Three major central banks, three very different trajectories. That divergence matters for portfolios in ways that go beyond any single market call.

Then there is oil. The Middle East has delivered a series of escalation-and-partial-de-escalation episodes over the past year, and crude prices have swung accordingly. During one sharp escalation, Brent crude jumped roughly $10 per barrel in risk premium, rising from about $72 to briefly above $78 within 48 hours. More recently, on June 5, 2026, as hopes for a U.S.-Iran peace agreement circulated, Reuters reported Brent trading around $94 per barrel, down nearly 1% on the day following a session in which it had already dropped almost 3%. But then, almost immediately, skepticism about whether any deal would hold sent Brent futures surging back past $104 in intraday trading. The EIA's current baseline projects Brent near $106 in mid-2026, drifting down toward $89 by late 2026 and $79 in 2027 as Middle East supply gradually normalizes.

This is not 2022. Oil is no longer the dominant inflation driver it was when energy prices alone accounted for the majority of the CPI surge. But crude at $94 to $106 is not nothing, either. Historically, oil price spikes that are sustained tend to filter into transportation, manufacturing, and services costs over time. The 2014-2015 collapse, when Brent fell from above $100 to below $50 as U.S. shale surged and OPEC held its output steady, delivered a powerful disinflationary impulse globally and gave central banks room to remain accommodative. The current environment offers no such clean relief valve.

All of which brings us back to that original tension: equities celebrating, bonds worrying. Which market is right?

History suggests the honest answer is that both can be right for a while, and for different reasons. In 2018, the Fed raised rates four times, pushing the funds rate from 1.5% to 2.5% while simultaneously shrinking its balance sheet. Equities held up through most of the year before a near-20% drawdown in the fourth quarter forced a Fed rethink and an eventual pivot back toward cuts in 2019. The bond market had been signaling late-cycle stress for months before equities priced it in.

What the current data imply is not a single outcome but a range of plausible paths. In one, the re-acceleration in core PCE proves temporary, the Fed's higher-for-longer stance gradually squeezes inflation back below 3%, and long-duration bonds, which now offer yields that would have seemed extraordinary five years ago, begin contributing meaningfully to total return again. In another, sticky services and technology-driven inflation forces the Fed to tighten further, long rates push higher still, and the yield curve's recession warning eventually gets its reckoning. In a third, growth softens before inflation does, forcing the Fed into an uncomfortable choice between its dual mandates.

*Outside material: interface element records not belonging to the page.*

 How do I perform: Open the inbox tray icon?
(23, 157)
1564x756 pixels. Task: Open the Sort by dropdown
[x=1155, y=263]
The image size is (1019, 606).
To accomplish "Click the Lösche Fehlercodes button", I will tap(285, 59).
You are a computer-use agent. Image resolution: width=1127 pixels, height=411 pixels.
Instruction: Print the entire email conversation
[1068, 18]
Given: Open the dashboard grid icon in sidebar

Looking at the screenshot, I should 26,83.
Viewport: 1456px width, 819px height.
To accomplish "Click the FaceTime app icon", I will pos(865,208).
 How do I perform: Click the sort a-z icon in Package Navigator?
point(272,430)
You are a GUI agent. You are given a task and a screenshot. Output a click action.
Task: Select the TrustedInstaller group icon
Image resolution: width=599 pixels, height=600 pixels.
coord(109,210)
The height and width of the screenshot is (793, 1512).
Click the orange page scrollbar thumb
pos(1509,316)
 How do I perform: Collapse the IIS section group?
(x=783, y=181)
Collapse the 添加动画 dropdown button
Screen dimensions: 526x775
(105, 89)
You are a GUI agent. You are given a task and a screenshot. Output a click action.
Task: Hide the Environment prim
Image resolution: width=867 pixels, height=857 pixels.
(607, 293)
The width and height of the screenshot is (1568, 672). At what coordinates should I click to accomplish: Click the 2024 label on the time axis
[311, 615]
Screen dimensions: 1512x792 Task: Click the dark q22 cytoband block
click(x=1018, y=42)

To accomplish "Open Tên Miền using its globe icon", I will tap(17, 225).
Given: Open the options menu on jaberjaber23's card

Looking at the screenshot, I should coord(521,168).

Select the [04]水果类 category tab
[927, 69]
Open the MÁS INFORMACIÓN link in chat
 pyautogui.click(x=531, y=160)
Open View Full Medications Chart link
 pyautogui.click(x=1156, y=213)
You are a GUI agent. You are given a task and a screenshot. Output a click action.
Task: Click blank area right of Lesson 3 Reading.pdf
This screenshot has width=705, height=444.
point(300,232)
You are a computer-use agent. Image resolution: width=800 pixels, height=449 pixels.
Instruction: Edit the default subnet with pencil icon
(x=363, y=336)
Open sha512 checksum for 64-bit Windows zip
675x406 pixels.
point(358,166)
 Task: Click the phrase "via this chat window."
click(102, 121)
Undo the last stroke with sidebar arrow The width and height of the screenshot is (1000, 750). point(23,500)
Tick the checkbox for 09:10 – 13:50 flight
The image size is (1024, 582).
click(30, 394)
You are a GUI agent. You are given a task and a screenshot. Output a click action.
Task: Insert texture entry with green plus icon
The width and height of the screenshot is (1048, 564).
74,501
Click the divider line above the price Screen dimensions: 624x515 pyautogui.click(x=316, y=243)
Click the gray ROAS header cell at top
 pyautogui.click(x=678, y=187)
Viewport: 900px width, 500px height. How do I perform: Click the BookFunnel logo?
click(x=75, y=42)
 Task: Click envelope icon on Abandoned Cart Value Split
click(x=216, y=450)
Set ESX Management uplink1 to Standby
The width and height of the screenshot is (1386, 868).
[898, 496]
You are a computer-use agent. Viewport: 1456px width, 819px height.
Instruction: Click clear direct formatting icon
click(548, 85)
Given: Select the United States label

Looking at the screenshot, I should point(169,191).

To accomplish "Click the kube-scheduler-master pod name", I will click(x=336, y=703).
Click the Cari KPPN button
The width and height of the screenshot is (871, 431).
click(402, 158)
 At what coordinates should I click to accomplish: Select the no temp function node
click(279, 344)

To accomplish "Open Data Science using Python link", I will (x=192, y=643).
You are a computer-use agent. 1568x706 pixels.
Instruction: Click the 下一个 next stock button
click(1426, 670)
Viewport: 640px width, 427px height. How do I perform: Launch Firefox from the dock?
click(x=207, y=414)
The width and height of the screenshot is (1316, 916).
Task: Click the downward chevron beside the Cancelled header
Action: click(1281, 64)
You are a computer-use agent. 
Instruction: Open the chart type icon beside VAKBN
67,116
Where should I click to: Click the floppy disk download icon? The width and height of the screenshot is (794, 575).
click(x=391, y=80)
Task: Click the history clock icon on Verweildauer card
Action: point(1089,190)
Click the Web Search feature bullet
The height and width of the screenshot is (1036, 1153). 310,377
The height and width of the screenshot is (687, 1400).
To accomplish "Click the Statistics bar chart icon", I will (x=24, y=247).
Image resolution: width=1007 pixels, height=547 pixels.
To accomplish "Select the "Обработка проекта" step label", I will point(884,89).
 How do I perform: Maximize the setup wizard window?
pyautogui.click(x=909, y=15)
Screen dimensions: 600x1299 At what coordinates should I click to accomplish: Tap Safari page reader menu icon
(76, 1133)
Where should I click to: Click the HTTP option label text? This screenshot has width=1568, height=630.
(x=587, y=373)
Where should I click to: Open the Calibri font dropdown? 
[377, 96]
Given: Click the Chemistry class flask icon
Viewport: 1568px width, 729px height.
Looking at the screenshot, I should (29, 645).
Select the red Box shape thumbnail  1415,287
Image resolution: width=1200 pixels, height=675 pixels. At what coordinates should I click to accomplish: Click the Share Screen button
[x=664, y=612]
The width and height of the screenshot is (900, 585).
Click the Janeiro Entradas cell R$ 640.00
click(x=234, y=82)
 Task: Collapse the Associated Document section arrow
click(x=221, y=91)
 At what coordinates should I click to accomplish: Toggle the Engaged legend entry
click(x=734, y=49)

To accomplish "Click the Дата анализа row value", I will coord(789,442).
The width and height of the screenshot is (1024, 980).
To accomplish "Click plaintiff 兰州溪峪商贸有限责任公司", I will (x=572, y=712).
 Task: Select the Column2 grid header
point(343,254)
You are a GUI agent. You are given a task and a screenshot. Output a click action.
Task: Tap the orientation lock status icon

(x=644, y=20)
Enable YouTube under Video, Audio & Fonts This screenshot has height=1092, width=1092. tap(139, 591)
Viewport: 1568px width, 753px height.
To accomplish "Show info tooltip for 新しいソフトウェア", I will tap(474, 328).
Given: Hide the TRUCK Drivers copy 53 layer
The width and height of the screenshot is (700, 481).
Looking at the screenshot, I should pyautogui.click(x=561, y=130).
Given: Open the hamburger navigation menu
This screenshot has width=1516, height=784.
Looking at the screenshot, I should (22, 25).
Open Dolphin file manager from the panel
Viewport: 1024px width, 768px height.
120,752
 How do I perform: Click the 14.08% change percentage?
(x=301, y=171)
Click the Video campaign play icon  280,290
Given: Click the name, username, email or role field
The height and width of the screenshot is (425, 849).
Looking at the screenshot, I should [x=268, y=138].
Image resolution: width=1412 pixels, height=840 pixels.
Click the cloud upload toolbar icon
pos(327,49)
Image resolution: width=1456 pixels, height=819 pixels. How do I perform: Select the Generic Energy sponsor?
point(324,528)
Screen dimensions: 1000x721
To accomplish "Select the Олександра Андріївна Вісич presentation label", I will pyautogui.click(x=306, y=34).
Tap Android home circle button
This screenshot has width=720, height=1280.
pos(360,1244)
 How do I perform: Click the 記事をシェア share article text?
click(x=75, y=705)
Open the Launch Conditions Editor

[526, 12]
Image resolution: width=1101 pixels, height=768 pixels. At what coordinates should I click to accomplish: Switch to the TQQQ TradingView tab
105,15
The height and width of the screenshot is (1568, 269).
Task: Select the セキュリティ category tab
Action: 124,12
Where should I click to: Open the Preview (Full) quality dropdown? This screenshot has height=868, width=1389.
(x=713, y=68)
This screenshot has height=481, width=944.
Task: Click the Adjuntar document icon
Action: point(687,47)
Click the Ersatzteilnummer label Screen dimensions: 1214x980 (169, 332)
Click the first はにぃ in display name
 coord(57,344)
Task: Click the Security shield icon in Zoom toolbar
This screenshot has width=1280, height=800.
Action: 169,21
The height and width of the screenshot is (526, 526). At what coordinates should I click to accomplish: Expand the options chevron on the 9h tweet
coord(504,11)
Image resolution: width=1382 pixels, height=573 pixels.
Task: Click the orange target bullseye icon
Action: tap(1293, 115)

None of those paths is knowable in advance. What is knowable is this: diversified portfolios that hold both equities and bonds across multiple geographies are better positioned to absorb whichever path materializes than portfolios that have bet heavily on one scenario. The yield curve has been warning of elevated growth risk for two years now, and the economy has not yet rolled over. But two years of a false alarm is not the same as no alarm. Patience, not certainty, is what the moment calls for.